WHAT IS BEING ASKED:
Word for word, transcribe the lines from the one containing "Refunds, Exchanges and Guarantees (471, 2546)" through the end of the entries, both included, and nothing else.
=== Section Start ===
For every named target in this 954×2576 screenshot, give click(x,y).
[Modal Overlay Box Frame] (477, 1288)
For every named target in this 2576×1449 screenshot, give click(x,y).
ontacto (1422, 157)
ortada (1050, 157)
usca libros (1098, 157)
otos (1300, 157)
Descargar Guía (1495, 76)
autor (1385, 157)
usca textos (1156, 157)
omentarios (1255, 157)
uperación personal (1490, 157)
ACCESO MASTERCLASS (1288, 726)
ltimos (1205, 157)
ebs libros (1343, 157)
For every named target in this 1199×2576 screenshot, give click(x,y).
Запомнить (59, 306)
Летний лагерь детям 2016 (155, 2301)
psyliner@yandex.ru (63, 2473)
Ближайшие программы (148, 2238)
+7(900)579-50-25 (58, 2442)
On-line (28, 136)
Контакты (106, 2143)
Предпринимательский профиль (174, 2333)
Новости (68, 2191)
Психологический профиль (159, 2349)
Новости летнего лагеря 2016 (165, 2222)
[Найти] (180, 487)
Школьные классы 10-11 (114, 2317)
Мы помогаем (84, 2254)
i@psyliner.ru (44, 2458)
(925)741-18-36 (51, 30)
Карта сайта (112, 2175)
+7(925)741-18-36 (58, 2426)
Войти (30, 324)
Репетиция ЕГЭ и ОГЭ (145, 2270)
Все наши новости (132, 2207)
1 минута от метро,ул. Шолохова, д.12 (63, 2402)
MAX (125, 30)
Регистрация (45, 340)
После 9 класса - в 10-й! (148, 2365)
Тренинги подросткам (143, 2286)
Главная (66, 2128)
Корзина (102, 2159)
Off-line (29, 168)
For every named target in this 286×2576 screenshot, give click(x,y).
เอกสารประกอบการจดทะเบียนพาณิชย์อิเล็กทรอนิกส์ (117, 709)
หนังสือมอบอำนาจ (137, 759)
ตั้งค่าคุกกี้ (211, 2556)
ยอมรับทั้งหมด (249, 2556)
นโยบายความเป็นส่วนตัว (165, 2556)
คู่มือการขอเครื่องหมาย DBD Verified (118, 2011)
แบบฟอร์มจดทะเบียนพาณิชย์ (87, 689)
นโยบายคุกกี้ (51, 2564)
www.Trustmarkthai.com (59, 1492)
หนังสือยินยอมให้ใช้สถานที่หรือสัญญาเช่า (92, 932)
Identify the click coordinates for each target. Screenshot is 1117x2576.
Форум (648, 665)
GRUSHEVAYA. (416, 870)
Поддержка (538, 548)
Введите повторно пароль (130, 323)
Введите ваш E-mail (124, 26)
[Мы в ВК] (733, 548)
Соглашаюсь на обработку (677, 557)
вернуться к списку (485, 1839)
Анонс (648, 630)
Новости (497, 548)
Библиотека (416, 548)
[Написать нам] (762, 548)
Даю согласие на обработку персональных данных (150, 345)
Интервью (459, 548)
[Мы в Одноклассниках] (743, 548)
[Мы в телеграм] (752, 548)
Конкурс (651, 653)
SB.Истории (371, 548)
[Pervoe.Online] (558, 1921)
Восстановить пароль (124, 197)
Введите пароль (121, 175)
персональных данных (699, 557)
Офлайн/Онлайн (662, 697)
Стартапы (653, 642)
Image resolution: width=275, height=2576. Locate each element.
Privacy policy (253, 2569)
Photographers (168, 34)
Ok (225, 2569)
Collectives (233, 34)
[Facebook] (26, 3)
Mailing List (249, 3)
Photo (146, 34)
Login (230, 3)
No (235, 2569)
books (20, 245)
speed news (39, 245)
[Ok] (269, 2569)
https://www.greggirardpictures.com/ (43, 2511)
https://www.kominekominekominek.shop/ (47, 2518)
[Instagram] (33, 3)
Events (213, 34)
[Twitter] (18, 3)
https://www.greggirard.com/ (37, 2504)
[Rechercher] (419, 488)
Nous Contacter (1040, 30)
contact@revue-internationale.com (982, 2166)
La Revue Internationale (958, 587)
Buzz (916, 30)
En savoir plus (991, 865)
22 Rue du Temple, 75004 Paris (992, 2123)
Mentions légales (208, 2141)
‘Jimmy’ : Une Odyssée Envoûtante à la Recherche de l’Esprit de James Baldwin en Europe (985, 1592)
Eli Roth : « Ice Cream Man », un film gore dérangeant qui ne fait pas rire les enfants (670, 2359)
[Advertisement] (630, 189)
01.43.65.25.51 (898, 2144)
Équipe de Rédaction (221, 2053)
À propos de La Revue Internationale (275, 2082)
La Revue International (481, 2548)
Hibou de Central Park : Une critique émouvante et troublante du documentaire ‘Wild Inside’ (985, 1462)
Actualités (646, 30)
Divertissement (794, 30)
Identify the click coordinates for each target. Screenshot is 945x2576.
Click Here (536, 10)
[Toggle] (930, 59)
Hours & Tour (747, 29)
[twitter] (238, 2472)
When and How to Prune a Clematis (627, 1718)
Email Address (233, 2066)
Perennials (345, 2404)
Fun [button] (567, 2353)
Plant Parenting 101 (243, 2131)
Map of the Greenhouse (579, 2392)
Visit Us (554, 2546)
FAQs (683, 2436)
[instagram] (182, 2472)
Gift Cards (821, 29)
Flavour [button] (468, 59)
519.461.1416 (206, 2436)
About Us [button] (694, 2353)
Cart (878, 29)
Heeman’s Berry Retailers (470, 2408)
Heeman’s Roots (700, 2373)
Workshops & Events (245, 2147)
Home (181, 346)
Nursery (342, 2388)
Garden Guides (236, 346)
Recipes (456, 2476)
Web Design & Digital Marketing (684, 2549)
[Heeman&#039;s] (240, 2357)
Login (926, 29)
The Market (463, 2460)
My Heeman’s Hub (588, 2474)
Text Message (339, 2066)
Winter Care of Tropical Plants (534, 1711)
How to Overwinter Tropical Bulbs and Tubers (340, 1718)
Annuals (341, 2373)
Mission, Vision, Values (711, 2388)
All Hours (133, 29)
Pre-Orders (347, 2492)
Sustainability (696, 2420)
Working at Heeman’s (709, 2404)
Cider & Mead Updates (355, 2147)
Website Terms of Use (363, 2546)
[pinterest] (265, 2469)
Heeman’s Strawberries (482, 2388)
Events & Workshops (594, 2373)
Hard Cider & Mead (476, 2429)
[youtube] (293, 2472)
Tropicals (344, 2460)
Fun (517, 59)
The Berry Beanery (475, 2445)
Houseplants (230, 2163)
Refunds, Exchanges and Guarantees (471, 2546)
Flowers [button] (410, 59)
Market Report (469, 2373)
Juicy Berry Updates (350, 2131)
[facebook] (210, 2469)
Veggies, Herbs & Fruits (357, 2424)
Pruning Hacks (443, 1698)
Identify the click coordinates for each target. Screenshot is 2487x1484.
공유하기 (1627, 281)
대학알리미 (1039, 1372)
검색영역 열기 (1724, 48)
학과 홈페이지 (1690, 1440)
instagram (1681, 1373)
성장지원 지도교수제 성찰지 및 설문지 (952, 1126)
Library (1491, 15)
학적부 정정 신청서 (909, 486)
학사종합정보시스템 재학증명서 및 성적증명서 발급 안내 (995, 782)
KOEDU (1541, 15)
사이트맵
=== Section End ===
RESPONSE TO THE TASK:
Refunds, Exchanges and Guarantees (471, 2546)
Flowers [button] (410, 59)
Market Report (469, 2373)
Juicy Berry Updates (350, 2131)
[facebook] (210, 2469)
Veggies, Herbs & Fruits (357, 2424)
Pruning Hacks (443, 1698)
Identify the click coordinates for each target. Screenshot is 2487x1484.
공유하기 (1627, 281)
대학알리미 (1039, 1372)
검색영역 열기 (1724, 48)
학과 홈페이지 (1690, 1440)
instagram (1681, 1373)
성장지원 지도교수제 성찰지 및 설문지 (952, 1126)
Library (1491, 15)
학적부 정정 신청서 (909, 486)
학사종합정보시스템 재학증명서 및 성적증명서 발급 안내 (995, 782)
KOEDU (1541, 15)
사이트맵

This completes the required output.